Episcopal consecration
- Principal consecrator: Jose Serofia Palma
- Co-consecrators: Ricardo Jamin Vidal,; Giuseppe Pinto;
- Date: 10 August 2015
- Place: Cathedral, Cebu City

= Dennis Villarojo =

Filipino prelate of the Catholic Church (born 1967)

Dennis Cabanada Villarojo (born April 18, 1967) is a Filipino Catholic prelate currently serving as the fifth bishop of the Roman Catholic Diocese of Malolos in the Philippines. Prior to his current role, Villarojo served as an auxiliary bishop of Cebu from 2015 until he took office as Bishop of Malolos on his installation on August 21, 2019. He was the secretary-general for the 51st International Eucharistic Congress which took place in Cebu in 2016.

He holds a licentiate in philosophy from the University of Santo Tomas and a doctorate in philosophy from the Pontifical University of the Sacred Heart in Rome.

Villarojo is also the current Regional Representative of the Catholic Bishops Conference of the Philippines for southwest Luzon, and is a member of the CBCP Office on the Protection of Minors.

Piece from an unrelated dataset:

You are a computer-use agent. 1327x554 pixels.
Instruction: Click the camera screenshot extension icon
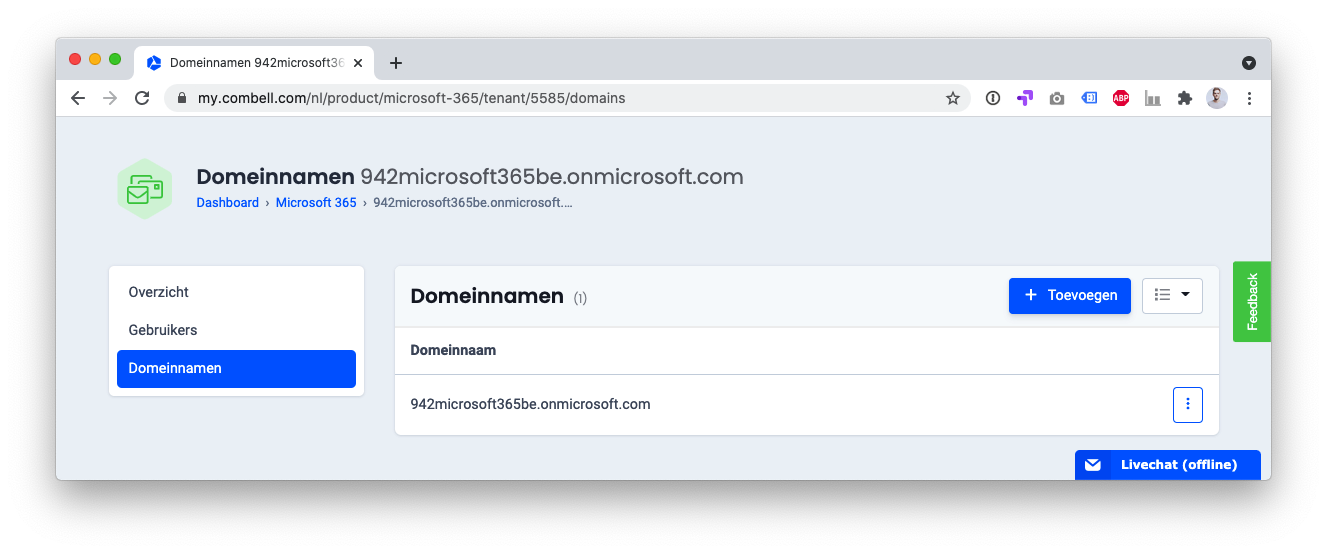[x=1056, y=98]
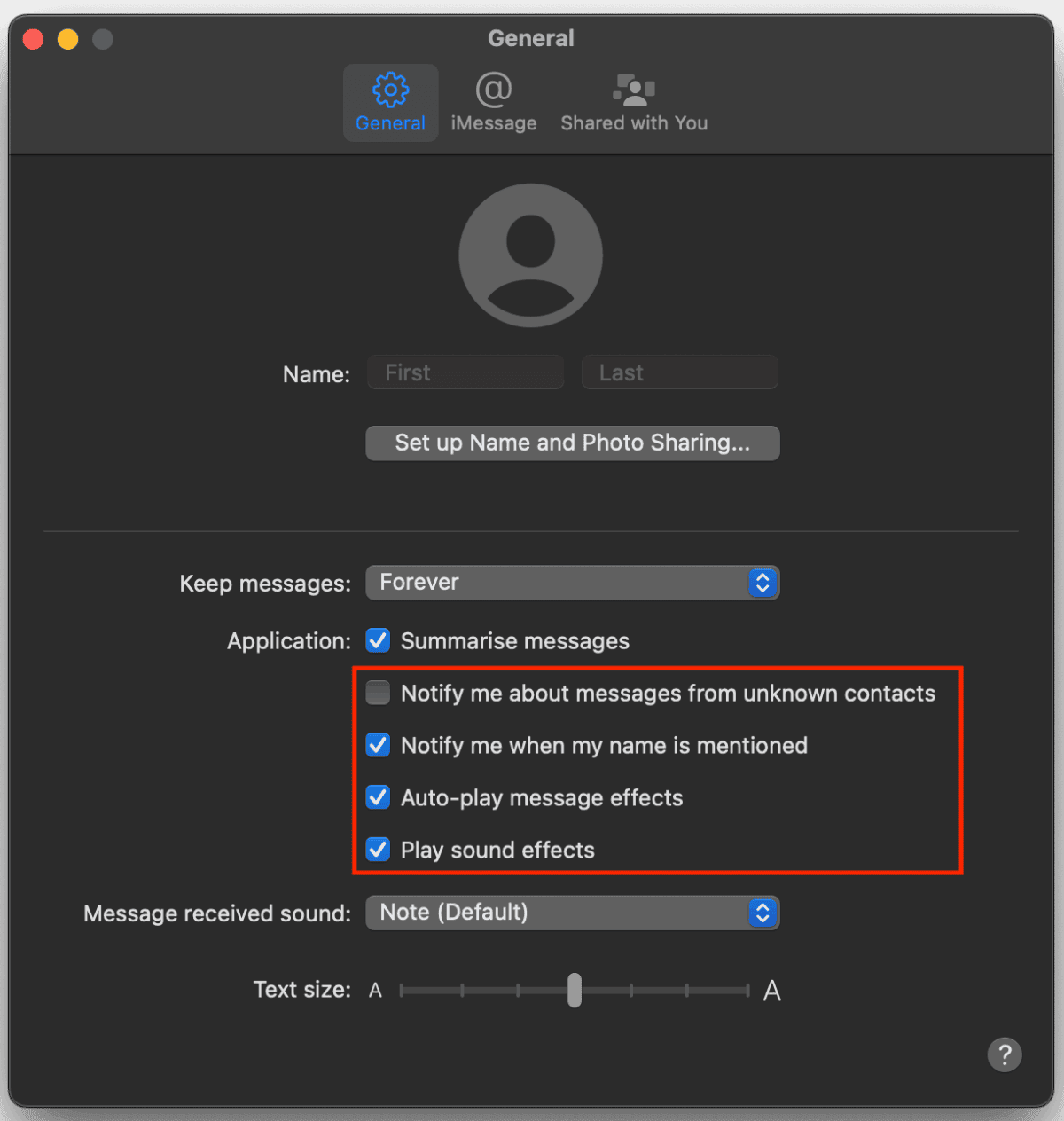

== Early life and studies ==
He completed his high school formation at the Colegio de San Jose- Recoletos in Cebu City. He entered San Carlos Seminary College of the Archdiocese of Cebu where he finished his philosophical studies. Later, he continued his priestly training at the Pontifical and Royal University of Santo Tomas in Manila, where he took his theological studies, and obtained his licentiate degree in Ecclesiastical Philosophy.

He was ordained deacon by Cardinal Jaime Sin in Manila in 1993. A year later, on June 10, 1994, he was ordained priest for the Archdiocese of Cebu at the Our Lady of Guadalupe Shrine in Cebu City. For four years, from 1994 to 1998, he was personal secretary of Cardinal Ricardo Vidal, the ordinary of the archdiocese at that time.

From 1998 to 2001, Villarojo continued his post-graduate studies in philosophy in Rome, at the Pontifical University of the Holy Cross, where he earned his doctorate.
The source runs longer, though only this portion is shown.